Rendering of the view into the project from Hancock Street

Architect's rendering of the view into the project from Hancock Street.

The Zoning Board of Appeal today approved a new plan for a $200-million, four-building apartment complex off Dorchester Avenue and Hancock and Pleasant streets.

Samuels and Associates, says it hopes to begin two years of construction on the 488-apartment complex in the first three months of 2020 on what is now four acres of former industrial land.

Although both the board and the BPDA approved the Dot Block project in 2016, that was under a previous owner and with an above-ground garage and fewer apartments

Abe Menzin, a senior vice president of development with Samuels, told the board that by putting 345 parking underground, the company was able to add both additional units and more green space along new roadways to better connect the existing neighborhoods that surround the site.

The buildings will rise between four and six stories.

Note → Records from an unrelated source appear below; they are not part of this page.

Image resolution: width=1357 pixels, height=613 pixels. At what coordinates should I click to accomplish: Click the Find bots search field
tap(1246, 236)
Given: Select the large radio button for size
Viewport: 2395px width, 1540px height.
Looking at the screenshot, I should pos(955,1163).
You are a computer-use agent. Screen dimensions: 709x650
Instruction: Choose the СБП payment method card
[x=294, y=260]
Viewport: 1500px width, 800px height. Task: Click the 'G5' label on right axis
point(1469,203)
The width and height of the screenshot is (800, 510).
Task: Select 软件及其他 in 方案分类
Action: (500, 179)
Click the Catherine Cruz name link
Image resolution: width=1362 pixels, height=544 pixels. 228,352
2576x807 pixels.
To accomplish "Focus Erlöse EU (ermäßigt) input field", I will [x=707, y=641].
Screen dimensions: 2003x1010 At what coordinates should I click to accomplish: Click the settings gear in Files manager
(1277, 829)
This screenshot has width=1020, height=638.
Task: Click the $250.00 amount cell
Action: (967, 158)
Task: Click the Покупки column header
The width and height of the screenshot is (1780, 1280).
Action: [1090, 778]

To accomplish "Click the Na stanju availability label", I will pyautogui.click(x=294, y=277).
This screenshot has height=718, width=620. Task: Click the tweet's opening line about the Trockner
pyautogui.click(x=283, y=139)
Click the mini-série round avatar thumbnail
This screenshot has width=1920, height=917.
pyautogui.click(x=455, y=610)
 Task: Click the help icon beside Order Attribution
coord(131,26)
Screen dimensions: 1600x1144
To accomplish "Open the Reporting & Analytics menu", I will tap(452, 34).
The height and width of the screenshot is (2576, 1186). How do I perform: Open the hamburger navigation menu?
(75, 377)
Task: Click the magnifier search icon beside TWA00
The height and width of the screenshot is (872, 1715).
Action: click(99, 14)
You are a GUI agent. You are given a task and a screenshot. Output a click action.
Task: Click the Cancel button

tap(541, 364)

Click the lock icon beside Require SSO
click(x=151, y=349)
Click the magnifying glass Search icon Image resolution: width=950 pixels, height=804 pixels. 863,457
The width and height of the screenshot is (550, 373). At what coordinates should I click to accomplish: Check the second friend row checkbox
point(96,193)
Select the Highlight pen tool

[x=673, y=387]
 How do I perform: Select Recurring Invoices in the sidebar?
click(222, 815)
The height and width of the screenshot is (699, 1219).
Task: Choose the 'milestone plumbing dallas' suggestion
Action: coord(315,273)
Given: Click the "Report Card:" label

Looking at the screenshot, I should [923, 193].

One of the buildings, on Hancock Street, will have roughly 100 "compact" units that are smaller than normally allowed, under a city program aimed reducing housing costs somewhat by allowing smaller units, Menzin said.

He told the board that seven ground-floor units off Dorchester Avenue would be built as work/live units for artists, with living space in the rear and studio space in the front, where strollers could gaze in. They in turn would be part of a "civic space" that would also include new ground-floor retail space.

Some 66 of the apartments will be rented as affordable, with 25 set aside for people making 50% or less of the Boston area median income. Nearby Dorchester residents will get priority for half of the 66 affordable units.

Menzin said the company is also designing smaller commercial spaces along Hancock Street aimed at neighborhood entrepreneurs who want to try out new retail concepts with pop-ups and other short-term offerings.

Samuels will pay to have the intersection of Pleasant and Hancock streets rebuilt and have signals added to it.

Dot Block notice of project change (details changes from the originally approved plans, 9.6M PDF).
Design presentation (Has renderings of the proposed buildings and streets, 110M PDF).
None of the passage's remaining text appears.